Information provided Block Start
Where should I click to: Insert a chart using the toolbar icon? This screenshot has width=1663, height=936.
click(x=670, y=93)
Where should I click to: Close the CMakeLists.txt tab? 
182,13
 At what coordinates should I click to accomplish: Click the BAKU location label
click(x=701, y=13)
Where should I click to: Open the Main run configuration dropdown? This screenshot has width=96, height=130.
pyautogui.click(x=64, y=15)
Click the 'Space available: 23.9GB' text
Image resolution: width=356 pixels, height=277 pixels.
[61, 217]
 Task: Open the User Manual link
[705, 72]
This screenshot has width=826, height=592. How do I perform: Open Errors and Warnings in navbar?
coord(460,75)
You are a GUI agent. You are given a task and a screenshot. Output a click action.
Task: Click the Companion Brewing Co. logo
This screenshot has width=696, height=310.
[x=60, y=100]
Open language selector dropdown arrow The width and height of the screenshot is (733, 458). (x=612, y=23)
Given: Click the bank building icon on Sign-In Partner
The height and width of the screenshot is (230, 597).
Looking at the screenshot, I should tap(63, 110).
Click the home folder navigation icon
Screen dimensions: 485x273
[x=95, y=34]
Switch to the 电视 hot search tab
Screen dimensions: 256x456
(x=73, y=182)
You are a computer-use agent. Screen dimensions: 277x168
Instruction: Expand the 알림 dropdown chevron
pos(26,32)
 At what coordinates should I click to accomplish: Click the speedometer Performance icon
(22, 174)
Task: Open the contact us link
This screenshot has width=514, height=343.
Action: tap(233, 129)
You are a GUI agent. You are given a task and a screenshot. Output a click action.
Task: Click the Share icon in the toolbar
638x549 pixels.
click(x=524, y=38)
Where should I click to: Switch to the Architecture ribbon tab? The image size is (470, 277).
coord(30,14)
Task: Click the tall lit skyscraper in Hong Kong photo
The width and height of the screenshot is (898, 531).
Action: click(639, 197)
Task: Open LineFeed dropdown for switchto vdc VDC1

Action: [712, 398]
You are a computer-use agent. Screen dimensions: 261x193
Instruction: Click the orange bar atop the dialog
Information provided Block End
■ **Your instructions**:
Wherever the string "agent" appears in a line of the records, copy that line.

■ **Written answer**:
You are a GUI agent. You are given a task and a screenshot. Output a click action.
You are a computer-use agent. Screen dimensions: 277x168
You are a GUI agent. You are given a task and a screenshot. Output a click action.
You are a computer-use agent. Screen dimensions: 261x193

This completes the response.